La faillite de l'enseigne New Look a été officiellement prononcée jeudi par le tribunal de l'entreprise. Le groupe britannique de prêt-à-porter, qui possède encore six boutiques en Belgique, avait annoncé le 17 janvier qu'elle quittait la Belgique. Cent dix employés vont perdre leur travail.

Le syndicat CNE a annoncé mercredi que le bilan de la société a été déposé le 22 janvier, alors que les salaires sont habituellement payés le 24. "La direction avait promis à ces travailleurs de leur verser leur salaire de janvier mais c’est l’inverse qui vient de leur être annoncé", indique le syndicat chrétien.

Concrètement, les désormais ex-employés de New Look vont être privés de salaire pendant deux mois.

"Le salaire de janvier de certains travailleurs est mis en créance. Ils pourront espérer le toucher dans 9 mois, peut-être davantage. Mais un tiers d'entre eux, si la curatrice n'arrive pas à récolter assez d'argent via la vente des vêtements restants en magasin, par exemple, ne le touchera jamais", explique Jalil Bourhidane, secrétaire permanent CNE, en charge du dossier.

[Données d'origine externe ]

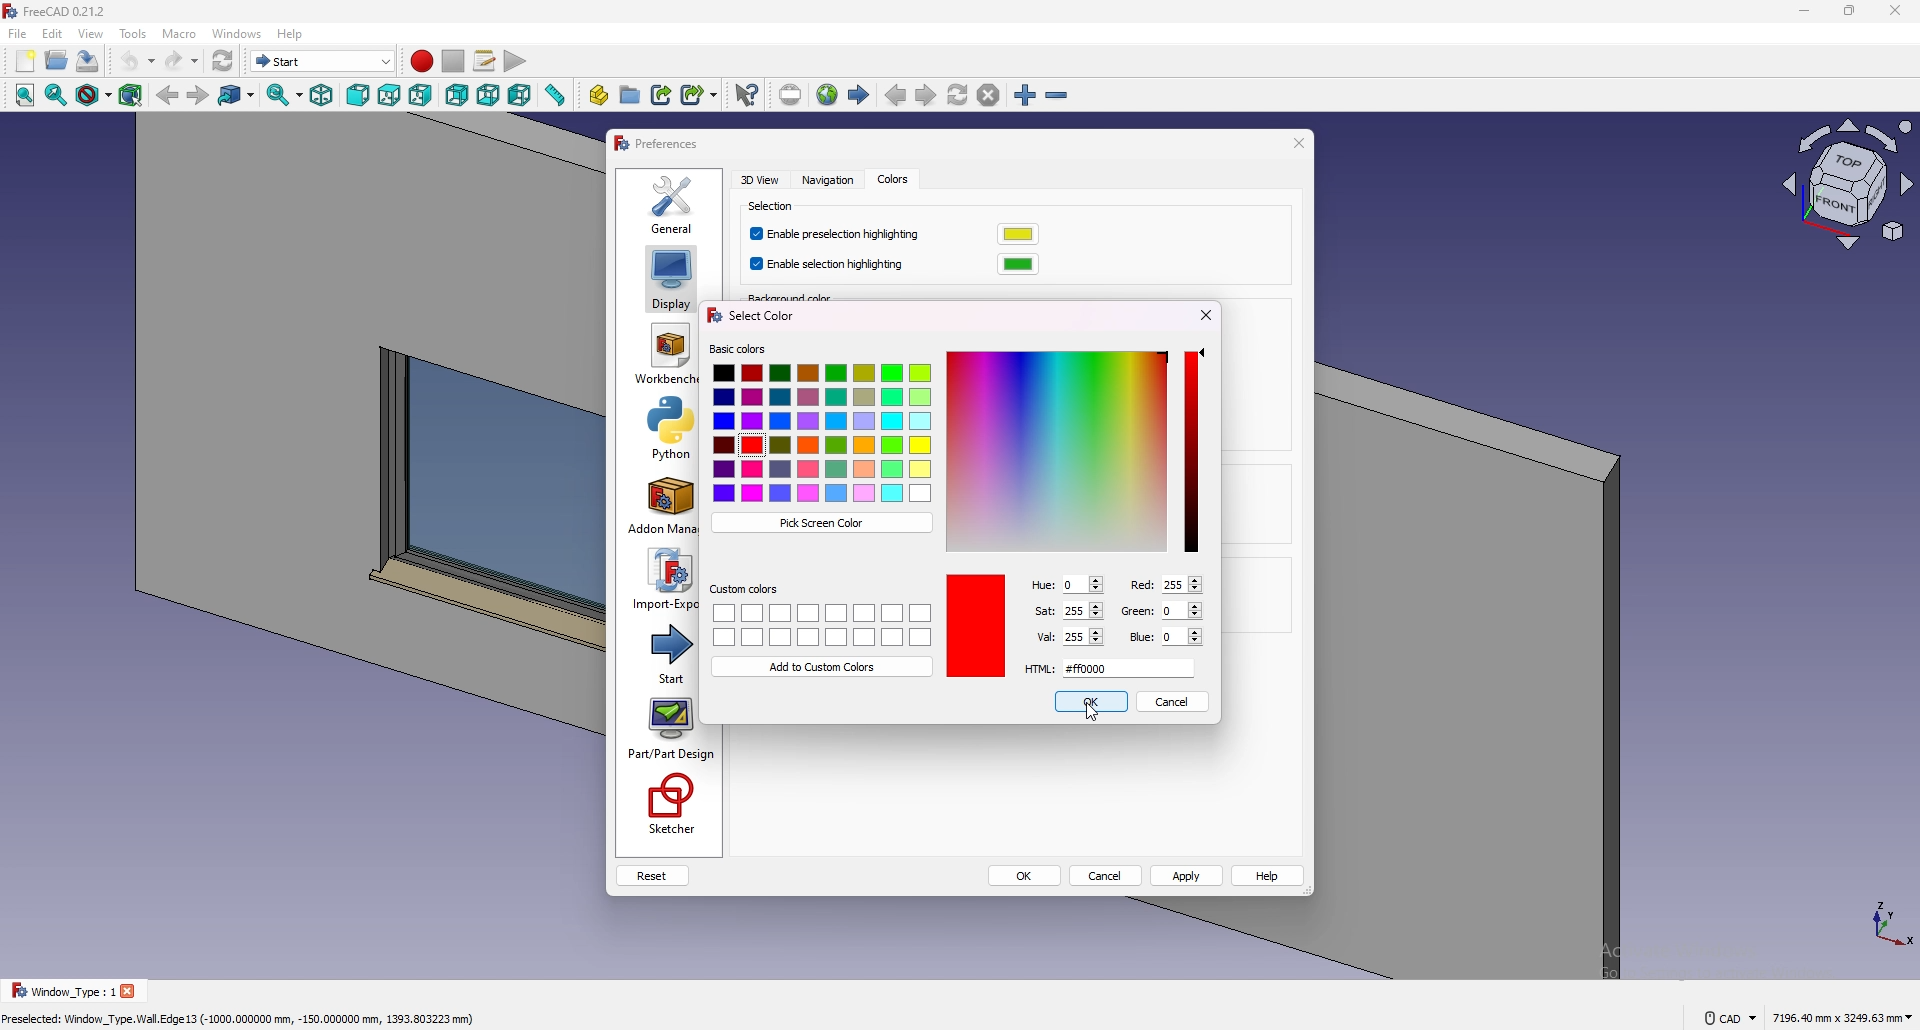 The height and width of the screenshot is (1030, 1920). What do you see at coordinates (790, 95) in the screenshot?
I see `set url` at bounding box center [790, 95].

A ce premier problème s'ajoute un autre : les employés de New Look victimes de cette faillite pourraient ne toucher leurs premières allocations de chômage que fin février, ou même ne pas les percevoir du tout; ce qui les laisserait pendant deux mois sans aucun revenu.

"C'est une catastrophe et il n'y a aucune solution", commente Jalil Bourhidane. "Nous avons sollicité un nouvel entretien avec le chef de cabinet du Premier ministre afin de tenter de trouver une alternative. Il nous recevra jeudi à 11h." Une délégation syndicale de New Look avait été reçue lundi au 16, rue de La Loi.